The Holy Scripture is the only sufficient, certain, and infallible rule of all saving knowledge, faith, and obedience, although the light of nature, and the works of creation and providence do so far manifest the goodness, wisdom, and power of God, as to leave men inexcusable; yet they are not sufficient to give that knowledge of God and His will which is necessary unto salvation.2 Therefore it pleased the Lord at sundry times and in diversified manners to reveal Himself, and to declare (that) His will unto His church;3 and afterward for the better preserving and propagating of the truth, and for the more sure establishment and comfort of the church against the corruption of the flesh, and the malice of Satan, and of the world, to commit the same wholly unto writing; which makes the Holy Scriptures to be most necessary, those former ways of God’s revealing His will unto His people being now completed.1689 LONDON BAPTIST CONFESSION OF FAITH, CHAPTER 1.1
Hold up, What?…
Did you notice Clement said, “…while those who, having advanced further, and become correct expounders of the truth, are Gnostics.” This is an interesting point to bring out, but Clement was arguing against Gnostic heresies by attempting to claim that the real “Gnostics” were the Christian teachers. This line can easily be misunderstood in Clement, and understandably so. The term “Gnostic” is derived from a Greek word that means “knowledge”. Clement is simply meaning to communicate that the people who have true religious knowledge are those who correctly expound the Scriptures.
Old School Hermeneutics…
Clement’s argument is aimed against the kind of false teachers (Gnostic heretics) who are creeping into Christian congregations and twisting the scriptures to fit their false claims.

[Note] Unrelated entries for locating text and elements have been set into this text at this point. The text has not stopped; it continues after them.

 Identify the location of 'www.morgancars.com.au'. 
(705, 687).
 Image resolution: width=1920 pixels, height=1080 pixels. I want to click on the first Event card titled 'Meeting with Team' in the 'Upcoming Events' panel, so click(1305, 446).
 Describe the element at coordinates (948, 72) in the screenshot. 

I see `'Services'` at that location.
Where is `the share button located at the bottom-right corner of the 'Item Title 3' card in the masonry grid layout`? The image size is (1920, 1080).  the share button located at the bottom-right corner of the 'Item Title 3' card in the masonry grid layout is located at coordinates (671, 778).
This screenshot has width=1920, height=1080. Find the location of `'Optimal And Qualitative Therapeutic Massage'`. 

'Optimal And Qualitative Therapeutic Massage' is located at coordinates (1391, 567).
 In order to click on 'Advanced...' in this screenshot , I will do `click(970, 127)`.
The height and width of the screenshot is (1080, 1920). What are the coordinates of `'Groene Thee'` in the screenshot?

He writes, “And if those also who follow heresies venture to avail themselves of the prophetic Scriptures; in the first place they will not make use of all the Scriptures, and then they will not quote them entire, nor as the body and texture of prophecy prescribe. But, selecting ambiguous expressions, they wrest them to their own opinions, gathering a few expressions here and there; not looking to the sense, but making use of the mere words.”
These teachers are able to be recognized because their opinions are unsupported by the Scripture. The interpretive methodology that Clement tells us to employ as readers of the Scripture is sometimes referred to as the “analogy of faith”. He writes, “we also, giving a complete exhibition of the Scriptures from the Scriptures themselves, from faith persuade by demonstration.” Simply put, Clement is teaching us to interpret the Scriptures with the Scriptures.